Activity —
Say how many lines of the entries below include "agent", giving nothing but that number.

Dataset entries

━━━

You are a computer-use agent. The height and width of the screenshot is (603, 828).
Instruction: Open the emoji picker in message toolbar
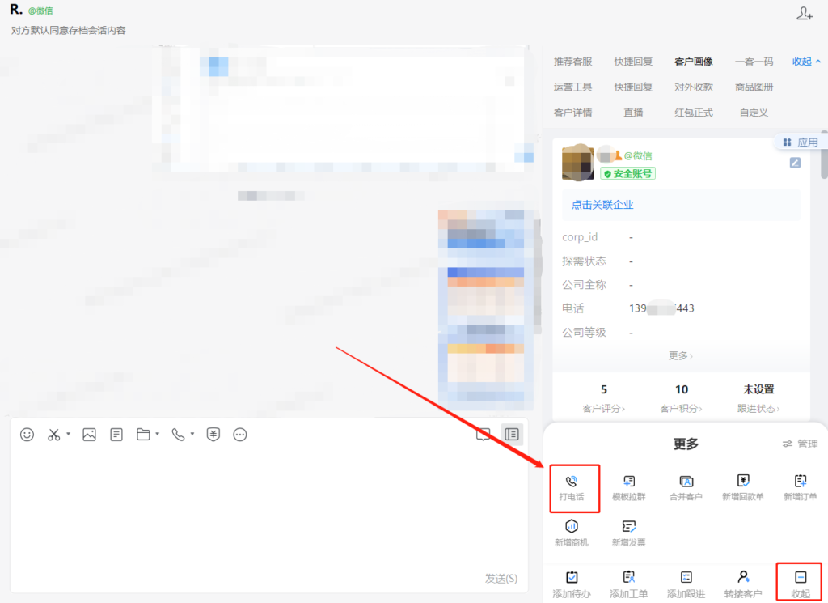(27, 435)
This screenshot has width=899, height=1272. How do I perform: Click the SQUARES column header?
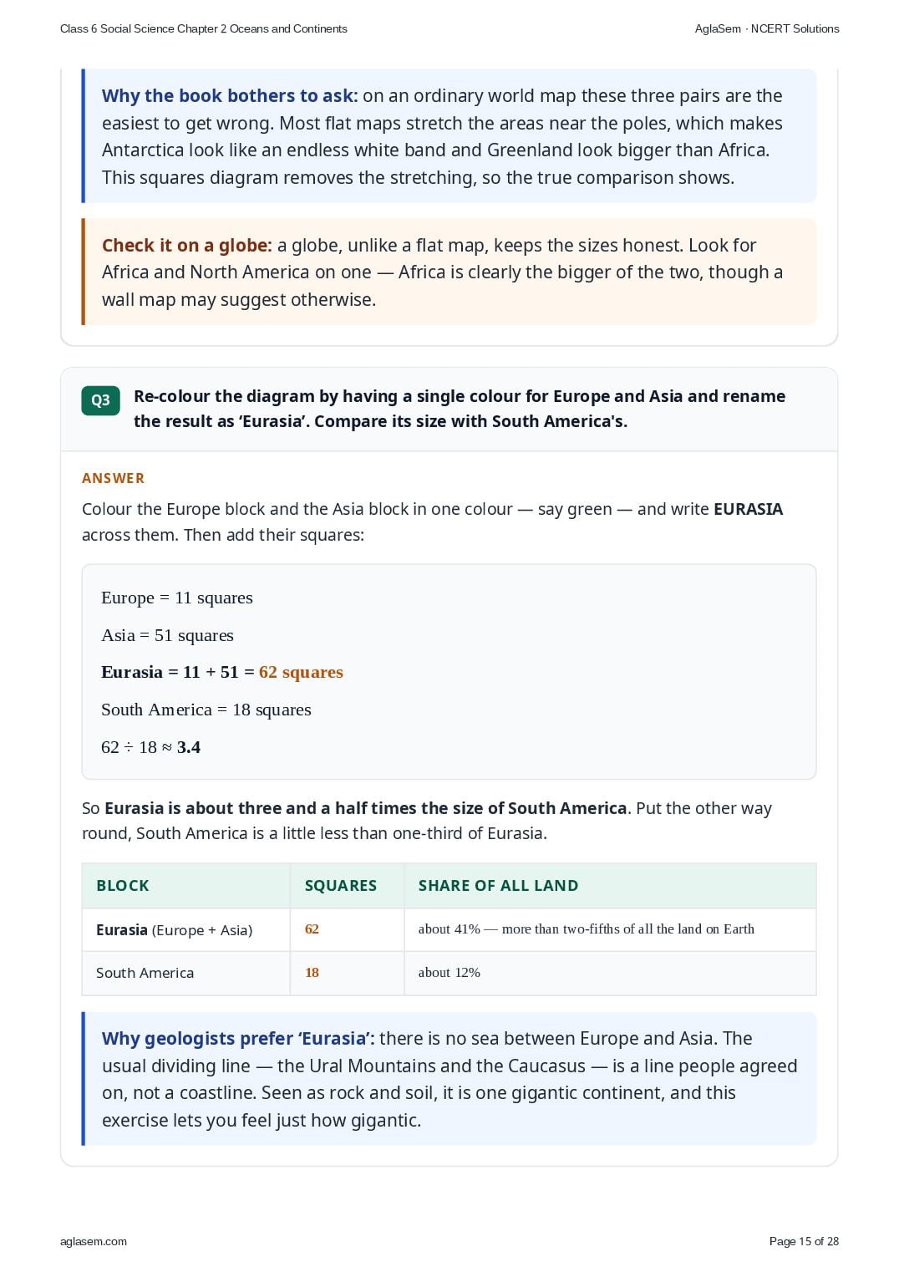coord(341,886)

━━━

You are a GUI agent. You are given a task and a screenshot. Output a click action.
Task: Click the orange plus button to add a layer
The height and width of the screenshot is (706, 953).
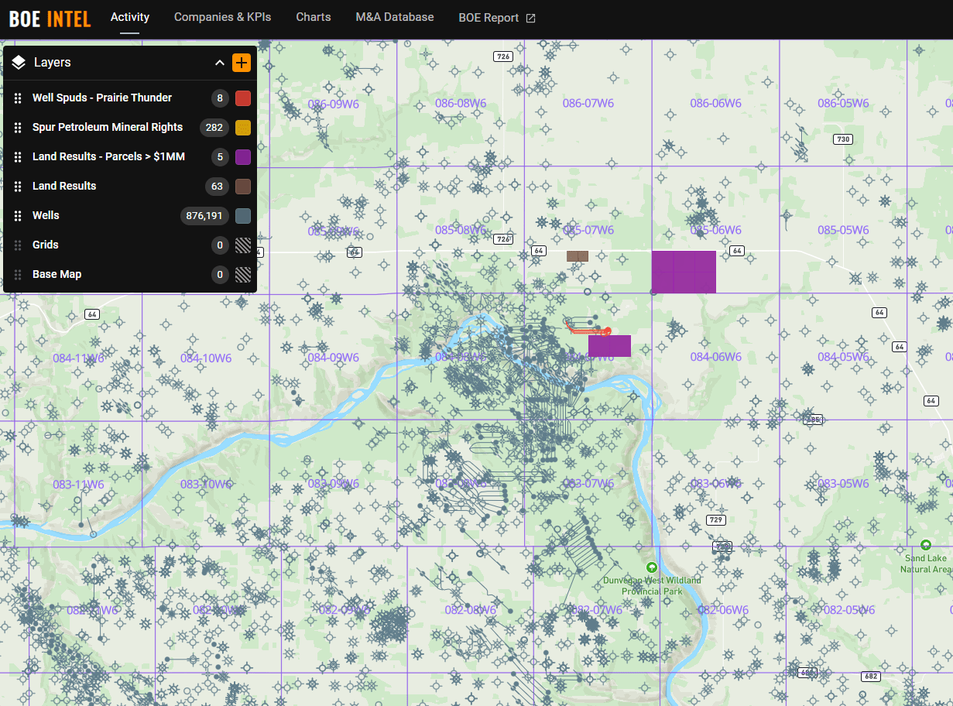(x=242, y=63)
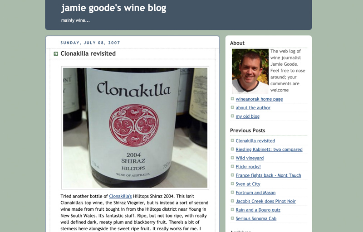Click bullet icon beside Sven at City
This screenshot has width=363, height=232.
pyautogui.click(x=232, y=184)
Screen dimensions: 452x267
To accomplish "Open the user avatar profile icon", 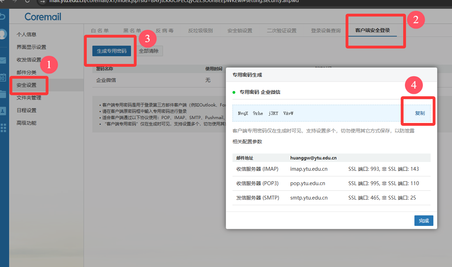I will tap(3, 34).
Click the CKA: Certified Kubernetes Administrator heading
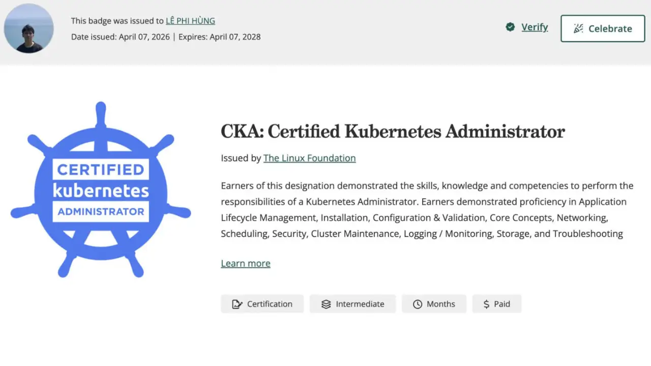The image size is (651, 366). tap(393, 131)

━━━

Completed exercise —
2